__TASK INPUTS__:
>>

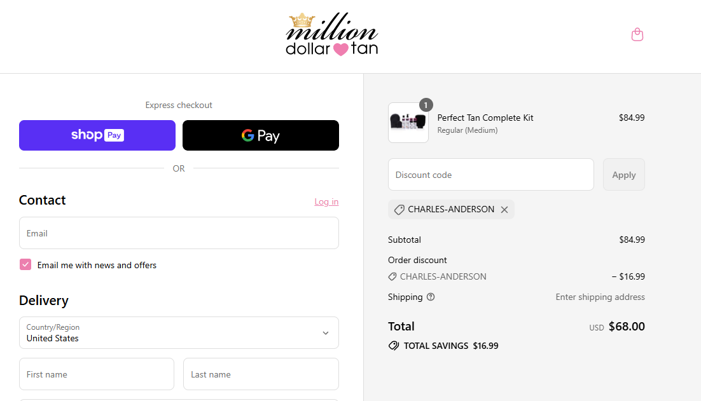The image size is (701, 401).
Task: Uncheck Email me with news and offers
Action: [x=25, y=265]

<<
>>

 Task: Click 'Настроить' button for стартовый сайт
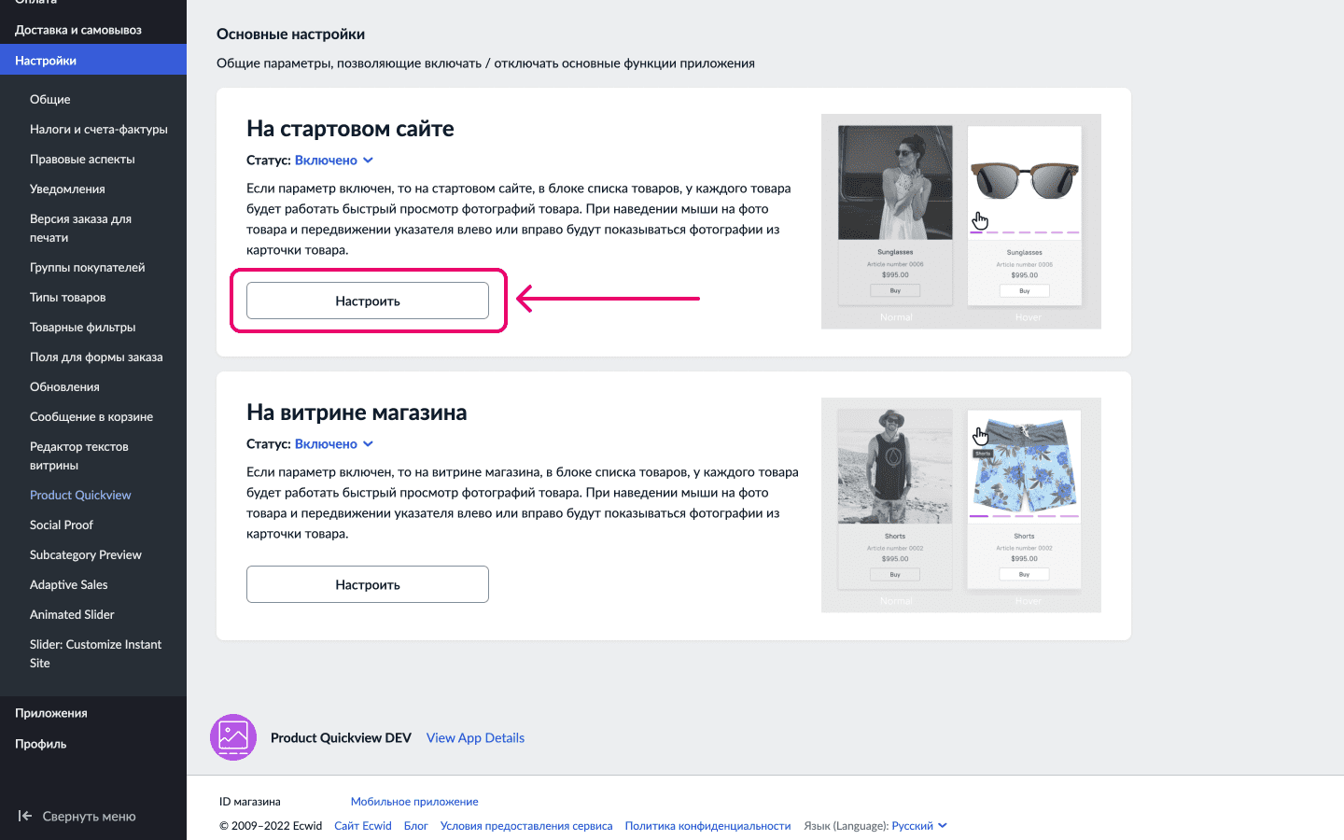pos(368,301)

<<
>>

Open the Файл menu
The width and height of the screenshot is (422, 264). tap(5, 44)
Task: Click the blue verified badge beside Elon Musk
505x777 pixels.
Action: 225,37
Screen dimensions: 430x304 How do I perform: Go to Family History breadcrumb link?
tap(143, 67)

<<

__REQUIREMENTS__:
Duplicate the data from the line with "Task: Click 'Настроить'" to the line with "pos(368,301)", both included, and omit the pictures from your copy.

__IN RESPONSE__:
 Task: Click 'Настроить' button for стартовый сайт
pos(368,301)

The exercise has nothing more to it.